• [DOCUMENT]:
>>>>>

[clang] [analyzer] Refine invalidation caused by `fread` (PR #93408)
Balazs Benics via cfe-commits
cfe-commits at lists.llvm.org
Thu Jun 6 01:15:25 PDT 2024
================
@@ -0,0 +1,412 @@
+// RUN: %clang_analyze_cc1 -verify %s \
+// RUN: -triple x86_64-linux-gnu \
+// RUN: -analyzer-checker=core,unix.Stream,alpha.security.taint \
+// RUN: -analyzer-checker=debug.ExprInspection
+
+#include "Inputs/system-header-simulator-for-simple-stream.h"
+
+#define EOF (-1)
+
+void clang_analyzer_dump(int);
+void clang_analyzer_isTainted(int);
+void clang_analyzer_warnIfReached(void);
+
+// A stream is only tracked by StreamChecker if it results from a call to "fopen".
+// Otherwise, there is no specific modelling of "fread".
+void untracked_stream(FILE *fp) {
+ char c;
+ if (1 == fread(&c, 1, 1, fp)) {
+ char p = c; // Unknown value but not garbage and not modeled by checker.
+ } else {
+ char p = c; // Possibly indeterminate value but not modeled by checker.
+ }
+}
+
+void fgetc_props_taint(void) {
+ FILE *fp = fopen("/home/test", "rb+");
+ if (fp) {
+ int c = fgetc(fp); // c is tainted.
+ if (c != EOF) {
+ clang_analyzer_isTainted(c); // expected-warning{{YES}}
+ }
+ fclose(fp);
+ }
+}
+
+void fread_props_taint(void) {
+ FILE *fp = fopen("/home/test", "rb+");
+ if (fp) {
+ char buffer[10];
+ int c = fread(buffer, 1, 10, fp); // c is tainted.
+ if (c != 10) {
+ // If the read failed, then the number of bytes successfully read should be tainted.
+ clang_analyzer_isTainted(c); // expected-warning{{YES}}
+ }
+ fclose(fp);
+ }
+}
+
+void read_one_byte1(void) {
+ FILE *fp = fopen("/home/test", "rb+");
+ if (fp) {
+ char c;
+ if (1 == fread(&c, 1, 1, fp)) {
+ char p = c; // Unknown value but not garbage.
+ clang_analyzer_isTainted(p); // expected-warning{{YES}}
+ } else {
+ char p = c; // Possibly indeterminate value but not modeled by checker.
+ clang_analyzer_isTainted(p); // expected-warning{{YES}}
+ }
+ fclose(fp);
+ }
+}
+
+void read_one_byte2(char *buffer) {
+ FILE *fp = fopen("/home/test", "rb+");
+ if (fp) {
+ if (1 == fread(buffer, 1, 1, fp)) {
+ char p = buffer[0]; // Unknown value but not garbage.
+ clang_analyzer_isTainted(p); // expected-warning{{YES}}
+ } else {
+ char p = buffer[0]; // Possibly indeterminate value but not modeled by checker.

<<<<<

• [WHAT YOU NEED TO DO]:
Continue the `fread` analyzer test file from the last line shown. The records come from a separate source unrelated to the analyzer test code.

• [DATASET CONTENT]:
>>>>>

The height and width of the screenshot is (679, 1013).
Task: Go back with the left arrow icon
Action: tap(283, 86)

<<<<<
>>>>>

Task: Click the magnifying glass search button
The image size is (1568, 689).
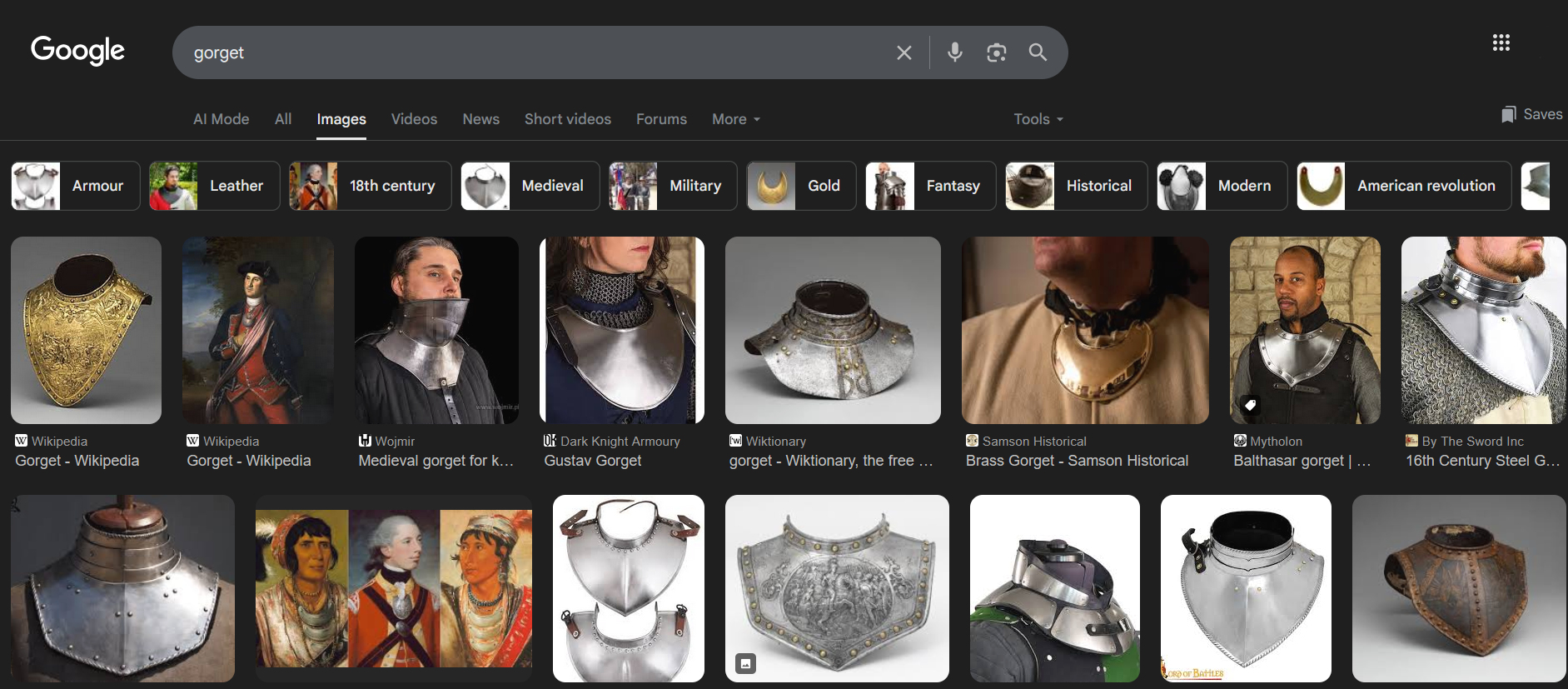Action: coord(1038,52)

<<<<<

• [RESULT OF THIS TASK]:
+ clang_analyzer_isTainted(p); // expected-warning{{YES}}
+ }
+ fclose(fp);
+ }
+}
+
+void read_one_byte3(char *buffer) {
+ buffer[1] = 10;
+ FILE *fp = fopen("/home/test", "rb+");
+ if (fp) {
+ // buffer[1] is not mutated by fread and remains not tainted.
+ fread(buffer, 1, 1, fp);
+ char p = buffer[1];
+ clang_analyzer_isTainted(p); // expected-warning{{NO}}
+ clang_analyzer_dump(buffer[1]); // expected-warning{{10 S32b}}
+ fclose(fp);
+ }
+}
+
+void read_many_bytes(char *buffer) {
+ FILE *fp = fopen("/home/test", "rb+");
+ if (fp) {
+ if (42 == fread(buffer, 1, 42, fp)) {
+ char p = buffer[0]; // Unknown value but not garbage.
+ clang_analyzer_isTainted(p); // expected-warning{{YES}}
+ } else {
+ char p = buffer[0]; // Possibly indeterminate value but not modeled.
+ clang_analyzer_isTainted(p); // expected-warning{{YES}}
+ }
+ fclose(fp);
+ }
+}
+
+void random_access_write1(int index) {
+ FILE *fp = fopen("/home/test", "rb+");
+ if (fp) {
+ long c[4];
+ int success = 2 == fread(c + 1, sizeof(long), 2, fp);
+
+ switch (index) {
+ case 0:
+ // c[0] is not mutated by fread.
+ if (success) {
+ char p = c[0]; // expected-warning {{Assigned value is garbage or undefined}} We kept the first byte intact.
+ } else {
+ char p = c[0]; // expected-warning {{Assigned value is garbage or undefined}} We kept the first byte intact.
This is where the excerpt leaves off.